Старайся постоянно быть точным во всем – как в иллюстрациях, так и в тексте. Правда не только страннее вымысла, она интереснее.
Вильям Рандольф ХерстГлава 22
Меня зовут Коллин О`Рурк. Мне пятнадцать лет, и я совершенно одна в этом мире. Это хроника моей жизни. В марте этого года, года 1887 от рождества Христова, мама потеряла еще одного ребенка после Майклмаса, и Деклан принес свои клятвы, а отец пришел домой после своих канатных работ с плохими новостями. У него больше не было работы. На нас надвигался большой голод. Мы приняли решение, что поедем в Америку, – папа и мама, и двое малышей, Тристан и Лиам. У братства папы Клан на Гаэль была группа в Сан-Франциско, которая называлась Рыцари Красной Ветки. Это наш пункт назначения.
Нам рассказывали сказки, что это страна молока и меда, но быстро выяснилось, что все это ерунда.
Благодаря тому, что папа был палубным матросом, он нанялся работать за проезд в Нью- Йорк на Мэри Дэа, и мы пересекли океан, что, конечно, было незаконным.
Мы ушли далеко в море, когда лихорадка забрала их всех. Мама сделала последний вдох в воскресенье. Из-за инфекции умерших сбрасывали в море, жестокое дело. Это повторялось изо дня в день. В пелене тумана она была выброшена за борт, как мешок с балластом, погрузившись в серо-зеленые гребни волн, которые бушевали, как ветер на ячменном поле.

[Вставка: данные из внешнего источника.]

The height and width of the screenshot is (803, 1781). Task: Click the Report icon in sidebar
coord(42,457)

Когда мальчики заболели и умерли, у меня уже не хватало сил, чтобы злиться на судьбу. Отец то впадал в лихорадочные сны, то выходил из них, и в конце концов он посмотрел на меня, назвал по имени и сказал, что я – сокровище, и пусть мир будет добр ко мне. И когда ревущий океан поглотил его, я была не просто сломлена изнутри, но и опустошена, словно из меня все вычерпали, оставив пустой сосуд.

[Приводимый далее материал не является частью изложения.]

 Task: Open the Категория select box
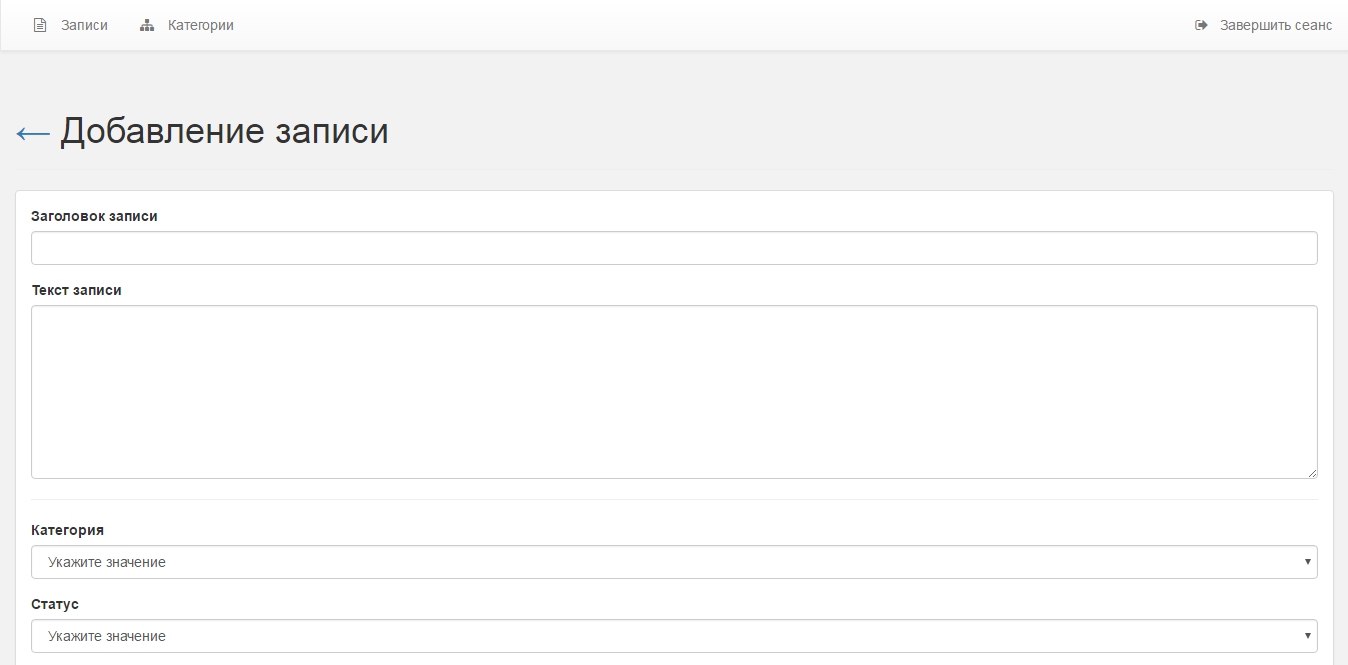click(674, 562)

И действительно, когда я стояла у судового поручня, появилась мысль, что я могу последовать за ними в мир иной, в рай, обещанный в нашем катехизисе. Прыжок в ледяную глубь, короткое и жесткое второе крещение, за которым последует благословенное помилование.
В тот момент огромная пустота предлагала больше счастья и утешения, чем перспектива остаться одной в странном новом мире. Я не могу описать горе, которое разрывало мою сущность, моя дорогая семья ушла навсегда. Больше никогда я не почувствую, как мамина рука гладит мою щеку, и не услышу, как отец насвистывает сквозь зубы, затачивая резец для работы. Никогда не услышу, как ссорятся и смеются мальчики.